TASK BRIEF
Search the entries for the line containing "Privacy Policy (807, 987)". Repeat it, then every line after it, exactly through the final line.

————

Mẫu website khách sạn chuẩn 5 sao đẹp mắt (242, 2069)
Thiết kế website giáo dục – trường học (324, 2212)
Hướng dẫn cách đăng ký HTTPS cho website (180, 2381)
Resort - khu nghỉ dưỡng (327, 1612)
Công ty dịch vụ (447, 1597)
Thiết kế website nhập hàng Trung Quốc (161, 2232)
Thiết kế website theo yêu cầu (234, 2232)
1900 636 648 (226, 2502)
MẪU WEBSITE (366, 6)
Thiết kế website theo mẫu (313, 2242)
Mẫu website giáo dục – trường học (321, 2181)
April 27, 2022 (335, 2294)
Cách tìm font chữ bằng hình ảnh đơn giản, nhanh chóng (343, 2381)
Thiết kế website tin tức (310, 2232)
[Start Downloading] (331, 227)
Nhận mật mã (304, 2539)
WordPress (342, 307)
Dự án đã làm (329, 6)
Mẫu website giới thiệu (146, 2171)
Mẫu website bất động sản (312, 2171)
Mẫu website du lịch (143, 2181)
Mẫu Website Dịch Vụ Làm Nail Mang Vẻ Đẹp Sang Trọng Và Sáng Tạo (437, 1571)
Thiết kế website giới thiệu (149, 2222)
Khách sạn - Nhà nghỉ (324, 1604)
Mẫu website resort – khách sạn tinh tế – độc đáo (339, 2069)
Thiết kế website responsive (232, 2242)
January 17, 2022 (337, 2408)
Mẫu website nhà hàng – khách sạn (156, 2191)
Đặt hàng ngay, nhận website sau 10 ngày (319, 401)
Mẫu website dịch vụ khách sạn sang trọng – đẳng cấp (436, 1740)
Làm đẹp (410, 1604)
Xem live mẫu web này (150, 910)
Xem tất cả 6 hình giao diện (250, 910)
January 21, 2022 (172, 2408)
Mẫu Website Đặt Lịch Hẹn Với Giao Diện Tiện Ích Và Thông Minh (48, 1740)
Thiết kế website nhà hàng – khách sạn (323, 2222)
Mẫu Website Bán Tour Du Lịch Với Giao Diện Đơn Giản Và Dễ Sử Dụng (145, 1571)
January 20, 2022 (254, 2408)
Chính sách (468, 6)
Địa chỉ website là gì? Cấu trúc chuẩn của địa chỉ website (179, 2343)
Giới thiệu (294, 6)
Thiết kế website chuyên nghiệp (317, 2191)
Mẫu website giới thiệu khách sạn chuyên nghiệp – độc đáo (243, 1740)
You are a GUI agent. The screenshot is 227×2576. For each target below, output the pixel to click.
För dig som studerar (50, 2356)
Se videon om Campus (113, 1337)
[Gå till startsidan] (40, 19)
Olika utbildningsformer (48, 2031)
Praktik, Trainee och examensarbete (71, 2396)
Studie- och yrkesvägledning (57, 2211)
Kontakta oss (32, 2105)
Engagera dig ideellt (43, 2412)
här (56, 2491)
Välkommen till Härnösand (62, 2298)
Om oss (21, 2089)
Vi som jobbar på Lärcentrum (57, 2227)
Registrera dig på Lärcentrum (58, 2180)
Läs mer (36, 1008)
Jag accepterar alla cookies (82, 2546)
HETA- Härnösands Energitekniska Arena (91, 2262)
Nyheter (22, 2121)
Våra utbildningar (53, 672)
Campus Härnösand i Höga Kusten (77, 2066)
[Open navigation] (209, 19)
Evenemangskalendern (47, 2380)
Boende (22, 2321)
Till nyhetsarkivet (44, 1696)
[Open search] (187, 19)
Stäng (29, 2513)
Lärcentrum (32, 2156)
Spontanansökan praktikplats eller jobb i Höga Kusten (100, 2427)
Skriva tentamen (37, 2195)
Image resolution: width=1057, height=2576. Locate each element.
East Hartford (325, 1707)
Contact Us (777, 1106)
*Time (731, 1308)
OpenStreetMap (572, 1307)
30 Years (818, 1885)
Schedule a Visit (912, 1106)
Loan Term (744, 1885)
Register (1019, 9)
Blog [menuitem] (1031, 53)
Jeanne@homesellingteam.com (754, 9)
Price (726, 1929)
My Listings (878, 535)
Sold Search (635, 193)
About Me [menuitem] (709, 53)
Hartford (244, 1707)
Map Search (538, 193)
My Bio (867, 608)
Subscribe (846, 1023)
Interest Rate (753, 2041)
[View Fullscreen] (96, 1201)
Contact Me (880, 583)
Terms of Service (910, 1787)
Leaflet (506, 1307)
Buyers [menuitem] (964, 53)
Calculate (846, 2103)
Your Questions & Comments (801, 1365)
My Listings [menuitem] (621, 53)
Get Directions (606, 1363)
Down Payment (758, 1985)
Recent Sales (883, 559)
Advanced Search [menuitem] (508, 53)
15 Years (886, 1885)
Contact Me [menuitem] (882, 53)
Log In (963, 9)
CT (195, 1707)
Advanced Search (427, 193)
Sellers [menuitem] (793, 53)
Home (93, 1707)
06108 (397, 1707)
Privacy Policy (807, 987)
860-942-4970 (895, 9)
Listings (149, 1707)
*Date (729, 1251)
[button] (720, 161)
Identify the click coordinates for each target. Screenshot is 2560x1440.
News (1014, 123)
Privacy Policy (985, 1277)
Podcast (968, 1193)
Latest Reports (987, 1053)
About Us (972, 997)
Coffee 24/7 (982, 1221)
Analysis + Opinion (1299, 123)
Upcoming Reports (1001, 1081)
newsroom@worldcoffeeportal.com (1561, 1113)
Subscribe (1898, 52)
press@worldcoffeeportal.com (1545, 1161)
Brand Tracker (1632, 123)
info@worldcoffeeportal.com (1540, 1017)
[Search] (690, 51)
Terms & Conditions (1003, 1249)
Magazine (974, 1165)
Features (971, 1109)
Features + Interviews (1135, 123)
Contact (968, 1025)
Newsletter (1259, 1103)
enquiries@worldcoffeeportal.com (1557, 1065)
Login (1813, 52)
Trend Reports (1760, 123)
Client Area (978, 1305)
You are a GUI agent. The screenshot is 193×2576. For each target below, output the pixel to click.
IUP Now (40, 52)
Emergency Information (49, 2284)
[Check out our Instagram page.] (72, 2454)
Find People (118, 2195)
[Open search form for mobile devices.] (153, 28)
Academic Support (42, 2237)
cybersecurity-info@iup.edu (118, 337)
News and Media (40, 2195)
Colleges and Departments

————

WRITTEN RESPONSE
Privacy Policy (807, 987)
860-942-4970 (895, 9)
Listings (149, 1707)
*Date (729, 1251)
[button] (720, 161)
Identify the click coordinates for each target. Screenshot is 2560x1440.
News (1014, 123)
Privacy Policy (985, 1277)
Podcast (968, 1193)
Latest Reports (987, 1053)
About Us (972, 997)
Coffee 24/7 (982, 1221)
Analysis + Opinion (1299, 123)
Upcoming Reports (1001, 1081)
newsroom@worldcoffeeportal.com (1561, 1113)
Subscribe (1898, 52)
press@worldcoffeeportal.com (1545, 1161)
Brand Tracker (1632, 123)
info@worldcoffeeportal.com (1540, 1017)
[Search] (690, 51)
Terms & Conditions (1003, 1249)
Magazine (974, 1165)
Features (971, 1109)
Features + Interviews (1135, 123)
Contact (968, 1025)
Newsletter (1259, 1103)
enquiries@worldcoffeeportal.com (1557, 1065)
Login (1813, 52)
Trend Reports (1760, 123)
Client Area (978, 1305)
You are a GUI agent. The screenshot is 193×2576. For each target below, output the pixel to click.
IUP Now (40, 52)
Emergency Information (49, 2284)
[Check out our Instagram page.] (72, 2454)
Find People (118, 2195)
[Open search form for mobile devices.] (153, 28)
Academic Support (42, 2237)
cybersecurity-info@iup.edu (118, 337)
News and Media (40, 2195)
Colleges and Departments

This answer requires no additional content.